2006/11/28, Jamie McCracken <[EMAIL PROTECTED]>:
Adam Lofts wrote:
> Hi,
>
> On 28/11/06, *Magnus Bergman* <[EMAIL PROTECTED]
> <mailto:[EMAIL PROTECTED]>> wrote:
>
>     Is it only realistic
>     that users would want (or should be able) to do such simple searches? I
>     think it's realistic to imagine that there can be different search
>     engines which are good at different things. Perhaps one is good at
>     finding media files by their tags. One that is good at finding relevant
>     information from fuzzy terms.
>
>
> The multiple search engine problem seems to be the perfect use case for
> dbus naming. Each search engine registers a well known unique name e.g.
> "org.novel.Beagle.simple"  and tries to own "org.freedesktop.search.simple".
>
> Thus if I want to be picky about who to query I ask for the engine
> specific name, and if I don't care (surely the common case) I ask for
> the well known name. Wrapping a library around this would be fine, but
> the main point of the spec needs to be defining this interface
> ("search.simple") and getting everyone to implement it.
>
> On 28/11/06, *Magnus Bergman* <[EMAIL PROTECTED]
> <mailto:[EMAIL PROTECTED]>> wrote:
>
>     At least I see it there has to be some kind of daemon if there is a
>     dbus interface.
>
>
> Use dbus activation.
>
>

thats what I have been saying to mikkel (in private). We really dont
need a lib/daemon

DBus activation does not solve the problem of finding the right search
engine for a particular query. The vision of having many different
search providers, where the disk indexers are the most important ones,
is one that requires this.

Also I agree with most of what Joe Shaw has said on this thread

We should punt query language and metadata names to a later spec and
concentrate on getting a very simple implementation going first.
True.

As for live queries, I dont like dynamic interfaces and in tracker we
will simply take a live_query_id as a param and use dbus signal
filtering to listen for changes to that specific ID
What do you mean with 'dynamic interfaces'? We are not talking about
interfaces that change, but about busses that will have a dynamic
number of objects.

I would suggest having a PrepareQuery method which returns a unique
integer for the query then you can use that to :

1) Execute the query
2) Get the hit count
3) listen (using dbus match rules) for specific changes (hit added/removed)

Its simple and avoids bad practices like dynamically chanigning
interfaces (and is no less efficient)

Heres my suggested spec for Wasabi:

ServiceTypes is an array of service names like "Files", "Emails" etc
need to define full list)


method PrepareQuery (ServiceTypes as, query s) return ID i

method ExecuteQuery (int ID, offset i, limit i) return as (array of uri's)

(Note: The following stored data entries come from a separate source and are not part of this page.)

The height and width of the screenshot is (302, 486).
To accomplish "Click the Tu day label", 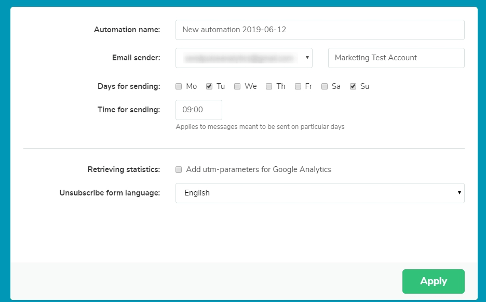I will point(221,86).
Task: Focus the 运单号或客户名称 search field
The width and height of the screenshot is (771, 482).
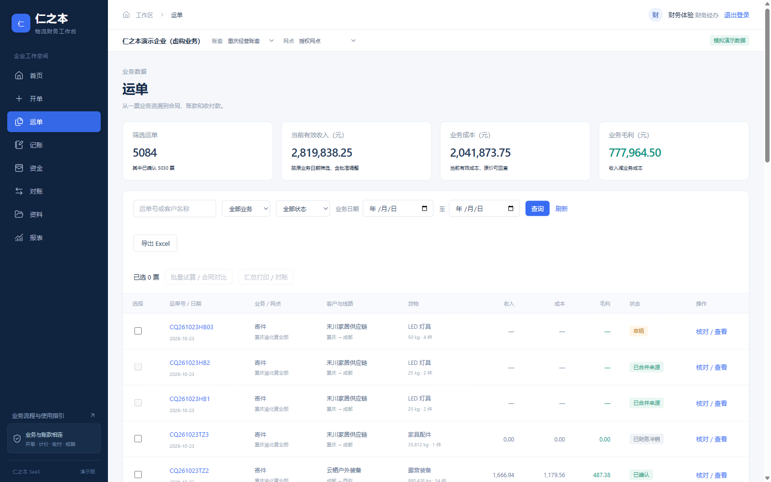Action: [175, 209]
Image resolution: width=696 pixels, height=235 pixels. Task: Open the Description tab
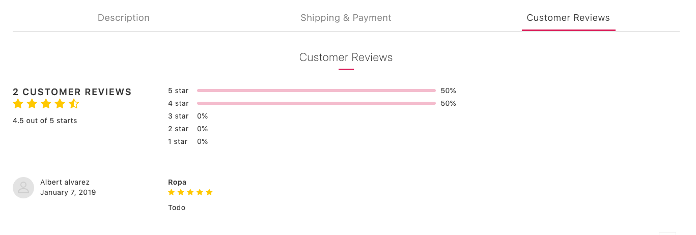pyautogui.click(x=124, y=18)
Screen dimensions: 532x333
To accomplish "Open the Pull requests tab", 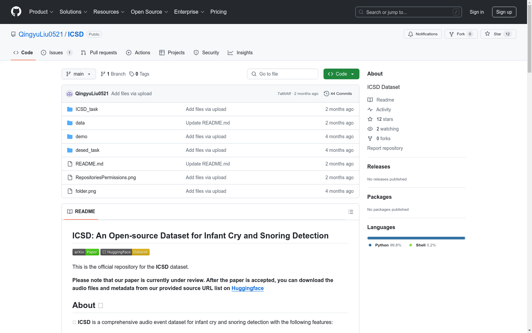I will pos(99,53).
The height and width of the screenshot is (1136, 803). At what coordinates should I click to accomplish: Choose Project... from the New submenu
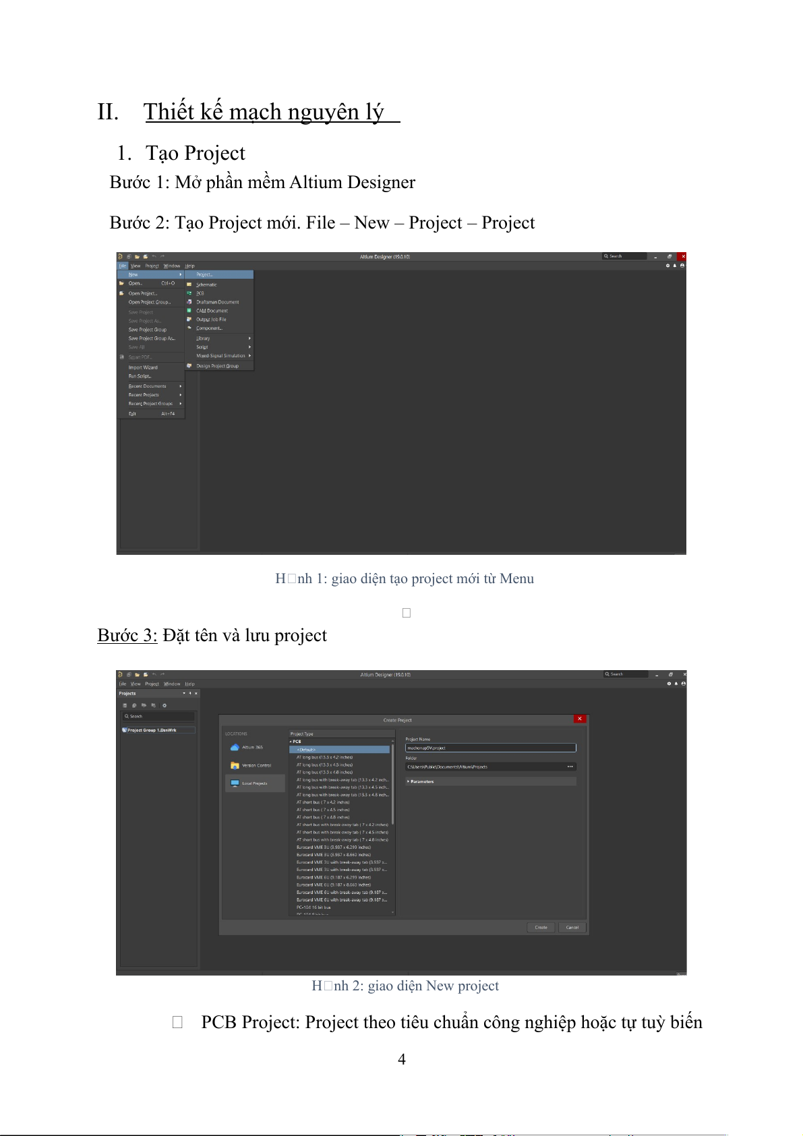[205, 274]
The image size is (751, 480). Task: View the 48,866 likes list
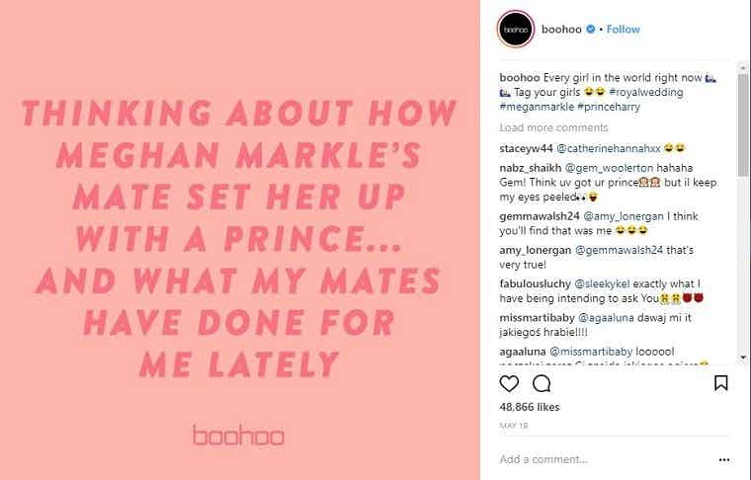tap(530, 407)
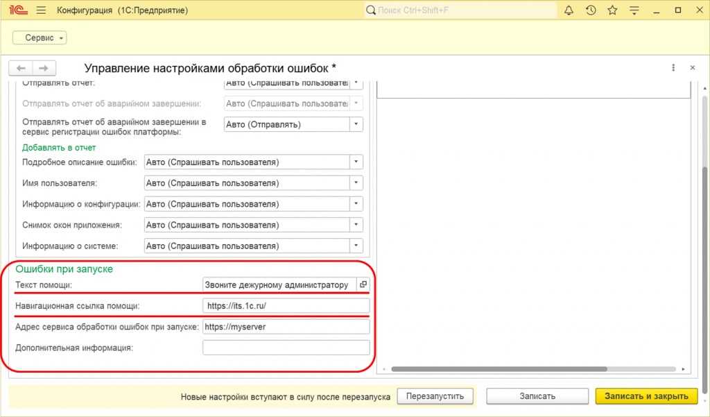
Task: Click the back navigation arrow
Action: pos(21,68)
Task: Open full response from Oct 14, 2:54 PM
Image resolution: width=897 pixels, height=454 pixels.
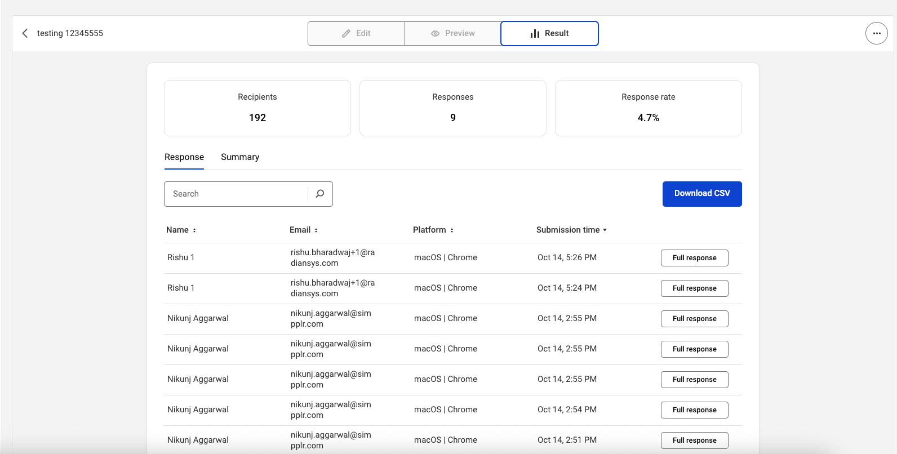Action: tap(694, 410)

method QueryHitCount (int ID) return i

I see no value in a PrepareQuery method. If the search engine has a
need for caching, it can use the query as an ID. The functions
ExecuteQuery and QueryHitCount are contradictory. The first one is
asynchroneous and the second one synchroneous.

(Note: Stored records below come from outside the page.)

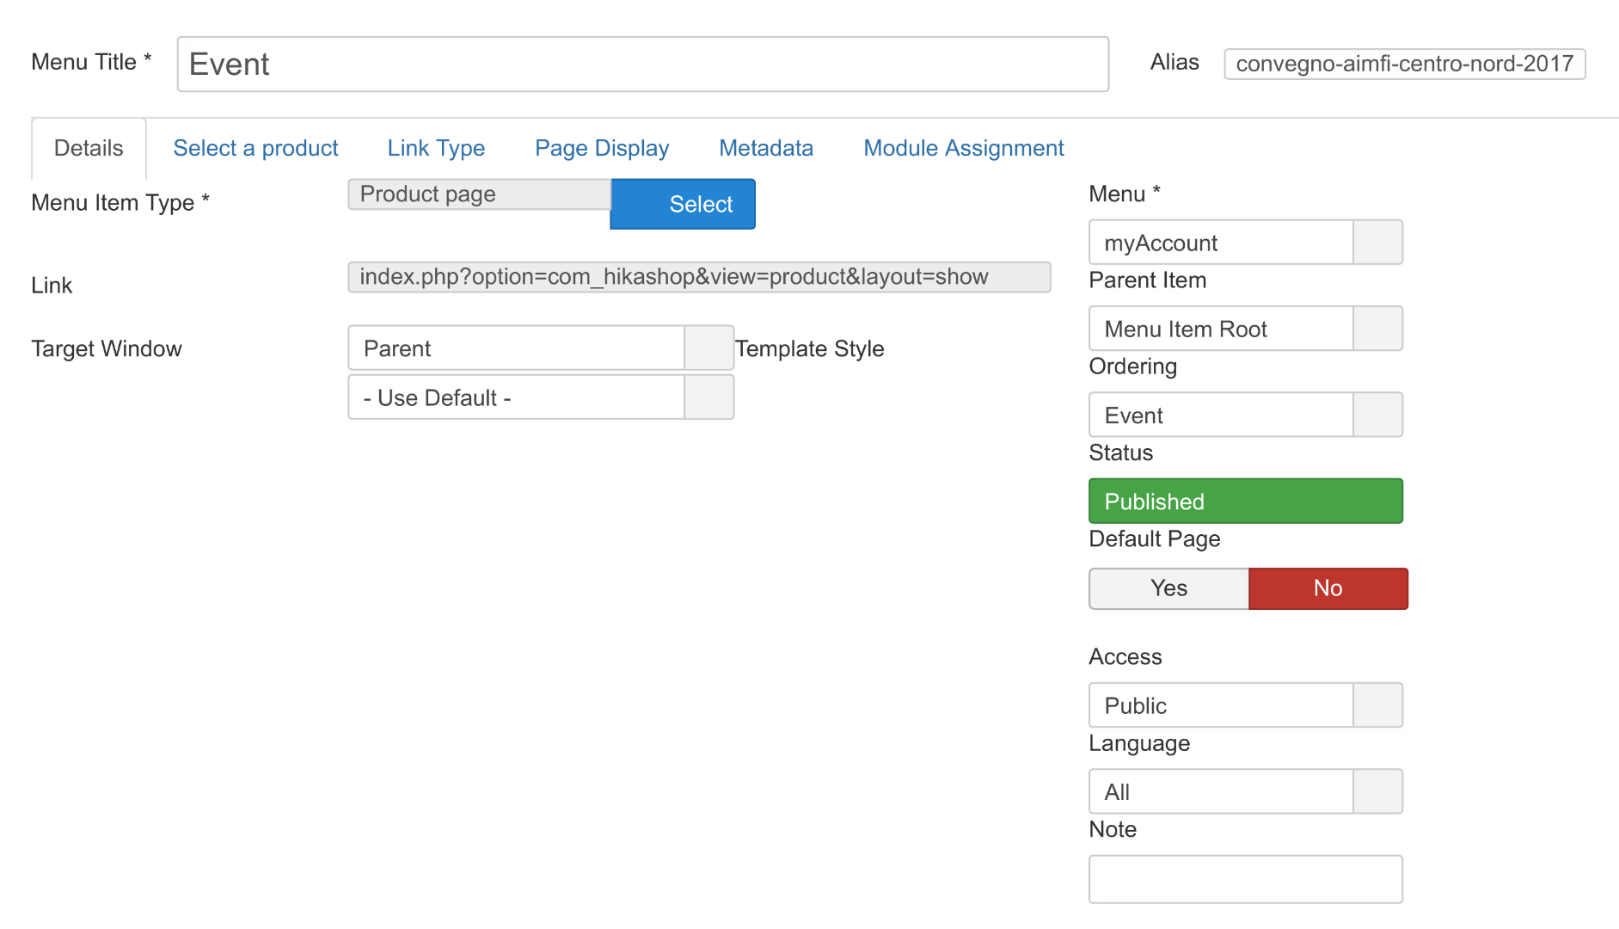1619x929 pixels.
Task: Expand the Template Style Use Default dropdown
Action: (540, 397)
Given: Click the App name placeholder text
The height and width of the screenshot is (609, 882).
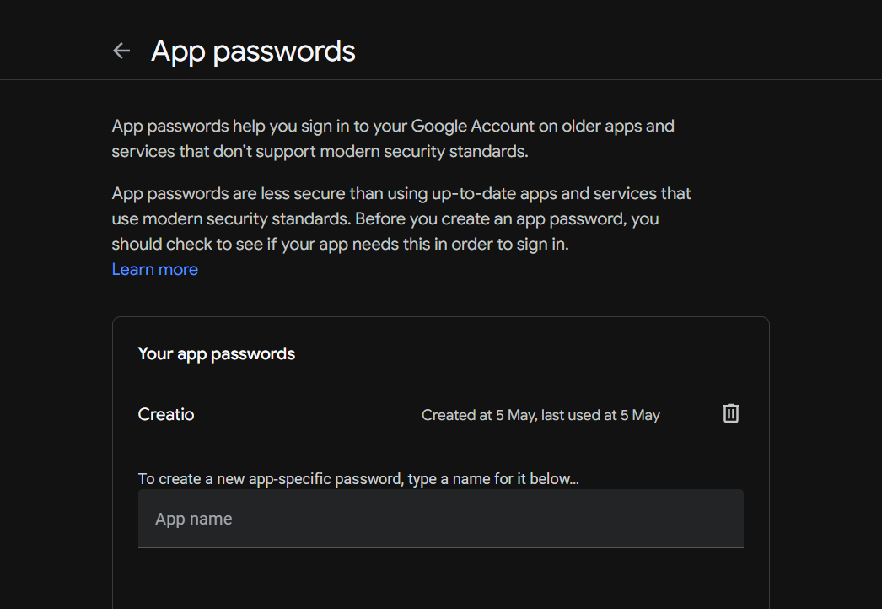Looking at the screenshot, I should [x=193, y=519].
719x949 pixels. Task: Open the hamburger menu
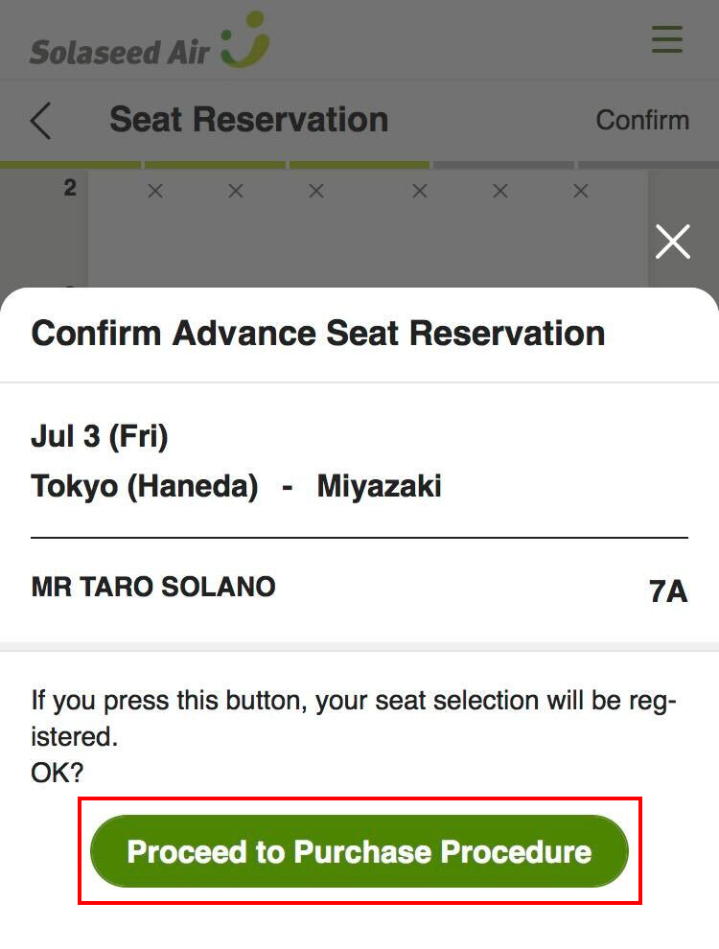tap(666, 38)
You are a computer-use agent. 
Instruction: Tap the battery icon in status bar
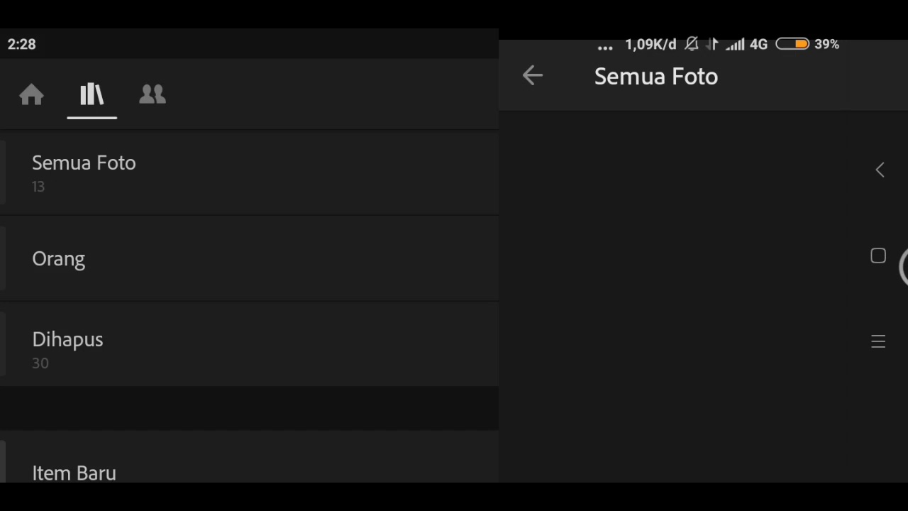pos(792,44)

signal QueryHitAdd (ID i, uri s)
signal QueryHitRemove (ID i, uri s)
For performance reasons, these queries should return multiple URIs at once.

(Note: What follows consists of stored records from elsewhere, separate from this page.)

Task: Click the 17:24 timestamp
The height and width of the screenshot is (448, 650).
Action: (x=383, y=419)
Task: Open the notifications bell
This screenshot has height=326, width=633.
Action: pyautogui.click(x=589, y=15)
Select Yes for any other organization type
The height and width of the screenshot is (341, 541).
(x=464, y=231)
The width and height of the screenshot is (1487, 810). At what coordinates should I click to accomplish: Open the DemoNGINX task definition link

The above is easy to implement and should cover the simple ground
True, but I dont think it is radically different from the interface
that has been discussed before. Please have a look at what's there now
and help to build on that.

For nautilus also needed is extra methods for searching files by mime
types and/or location - these can be separate methods as tracker
implements them (mime and location dont have a meaning with non-file
entities)

They could be separate methods, but the requirements are also
adequately covered by the current proposal.